Capitalization is mostly trivial...
```python
print("monty python’s flying circus".capitalize())
```

...but it takes a naïve approach to title-case.
```python
print("monty python’s flying circus".title())
```

In [None]:
# Your turn


Strings also provide the .replace() method, which behaves as expected:

```python
brian = "Brian is the Messiah!"
print(brian)
brian = brian.replace("the Messiah", "a very naughty boy")
print(brian)
```

In [None]:
# Your turn


The `.strip()` and `.split()` methods are amongst the most commonly used, and are especially useful when dealing with data from external sources.

```python
# .split() breaks a string into pieces, and returns those pieces as a list
input_string = 'Monty Python and the Holy Grail'
input_string.split()
```

```python
# .split() takes an argument which specifies the sequence to split on
knights_of_the_round_table = 'Sir Bedevere the Wise, Sir Lancelot the Brave, Sir Galahad the Pure, Sir Robin the Not-Quite-So-Brave-as-Sir-Lancelot, Sir Not-Appearing-in-this-Film'
knights_of_the_round_table.split(',')
```

In [None]:
# Your turn:


In the previous examples we have some extraneous white-space in the strings in our list.
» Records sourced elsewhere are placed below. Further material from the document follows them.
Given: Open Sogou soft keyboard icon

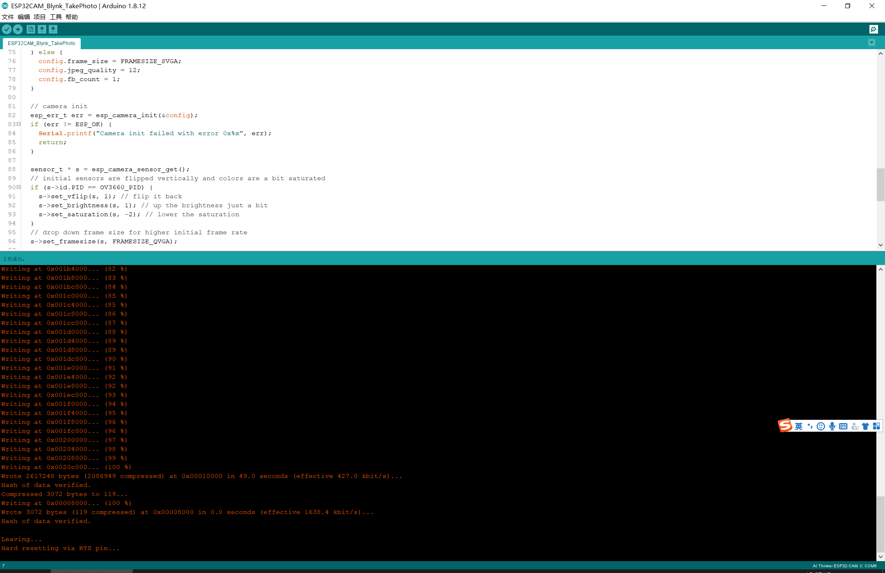Looking at the screenshot, I should coord(843,426).
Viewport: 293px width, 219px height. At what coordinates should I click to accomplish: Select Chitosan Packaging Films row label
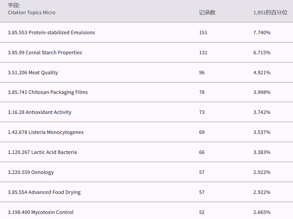coord(48,92)
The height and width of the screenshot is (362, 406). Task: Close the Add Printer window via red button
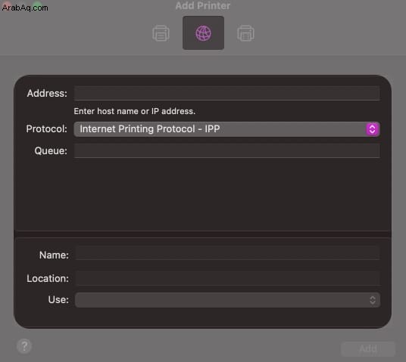click(x=6, y=5)
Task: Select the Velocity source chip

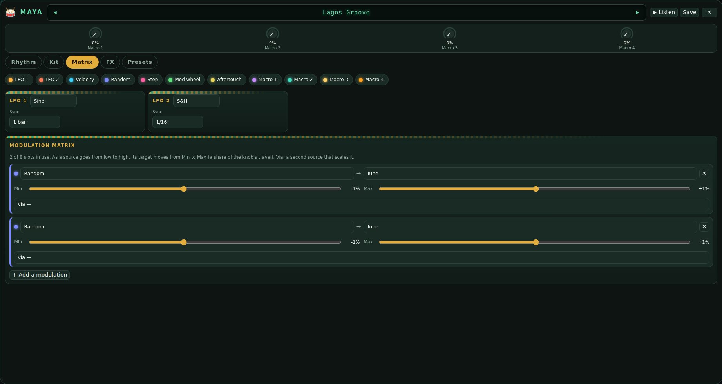Action: (82, 80)
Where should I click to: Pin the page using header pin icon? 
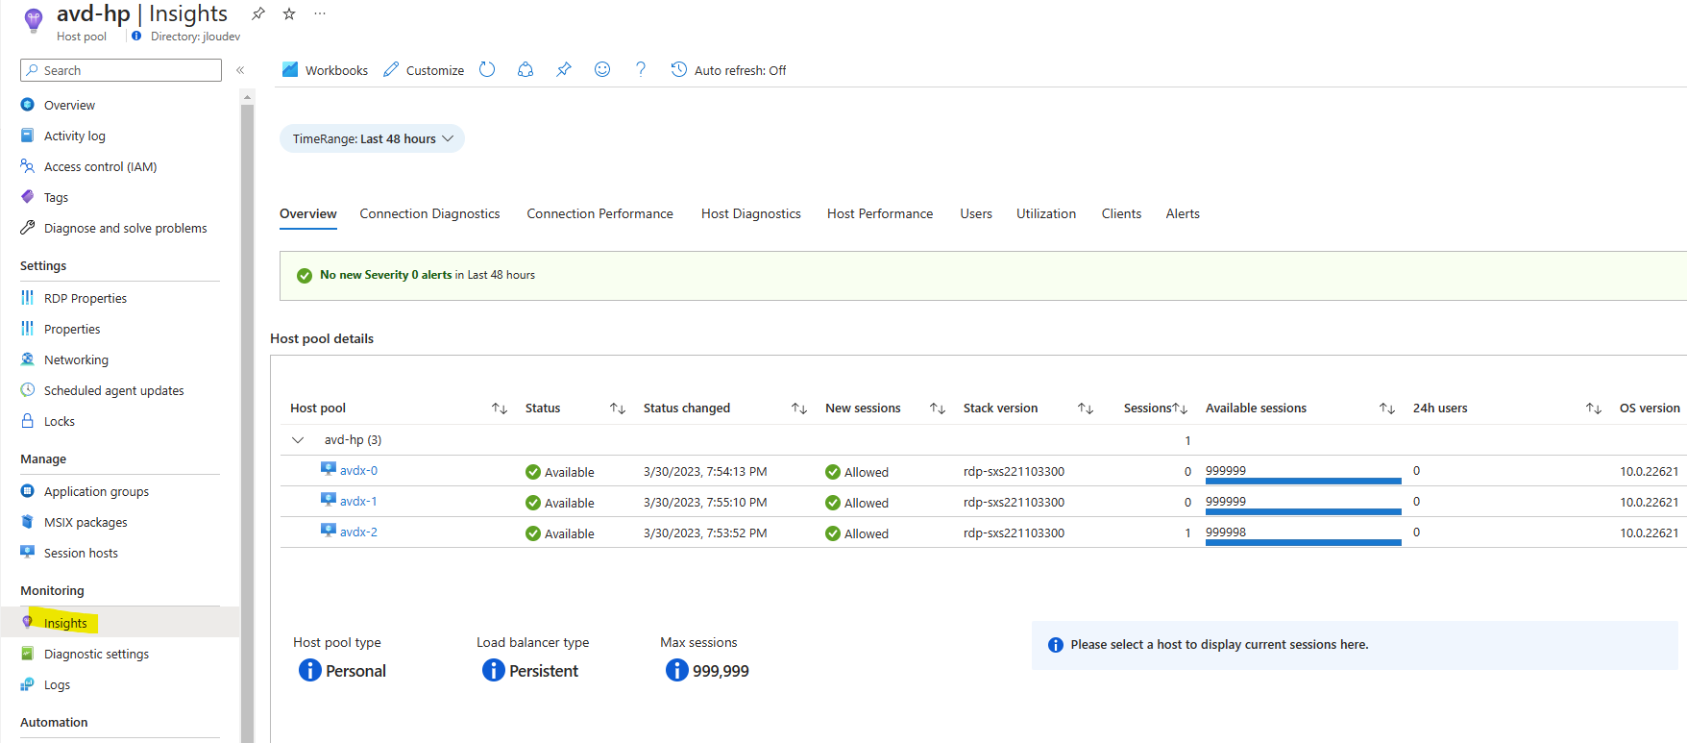coord(258,13)
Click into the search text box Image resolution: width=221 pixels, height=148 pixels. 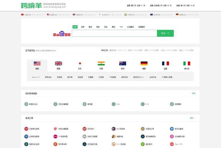[114, 33]
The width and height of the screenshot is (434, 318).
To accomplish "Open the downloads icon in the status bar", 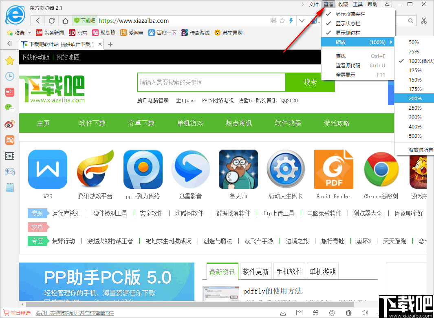I will coord(283,312).
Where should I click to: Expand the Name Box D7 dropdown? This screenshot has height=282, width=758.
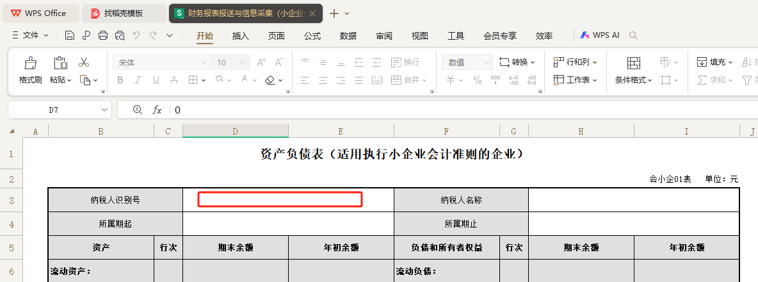pyautogui.click(x=104, y=110)
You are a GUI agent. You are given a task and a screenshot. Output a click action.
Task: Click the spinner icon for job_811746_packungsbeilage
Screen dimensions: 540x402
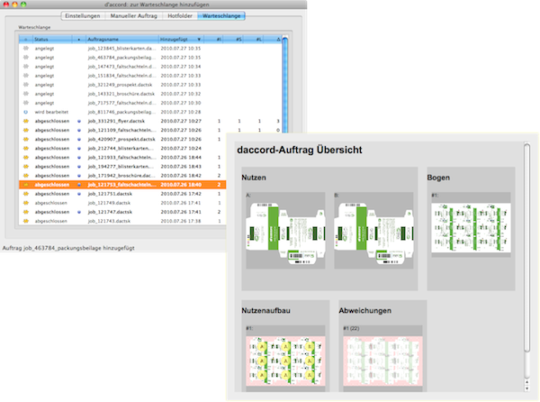[x=25, y=111]

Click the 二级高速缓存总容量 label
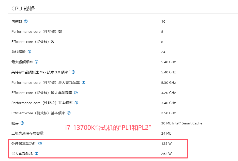tap(27, 133)
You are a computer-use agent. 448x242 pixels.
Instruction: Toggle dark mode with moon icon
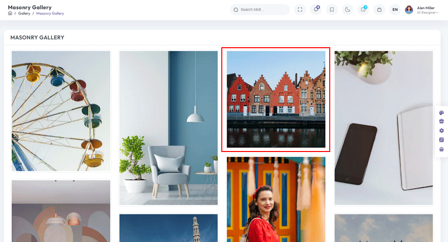pos(347,9)
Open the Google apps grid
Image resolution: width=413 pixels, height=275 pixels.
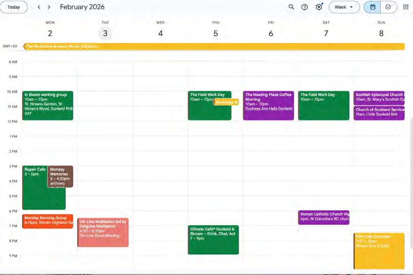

For the knights_of_the_round_table we could remove this by splitting on ', ' (try it!), but in “the wild”, we commonly need to clean-up the text that we read into our programs, and the .strip() method is a good first step.

```python
print(cheesemakers.split('\n'))
# because cheesemakers.strip() returns another string, we can chain these operations:
print(cheesemakers.strip().split('\n'))
```

Strings have many other useful methods -- use Google Colab’s tab-autocompletion feature to see what’s available.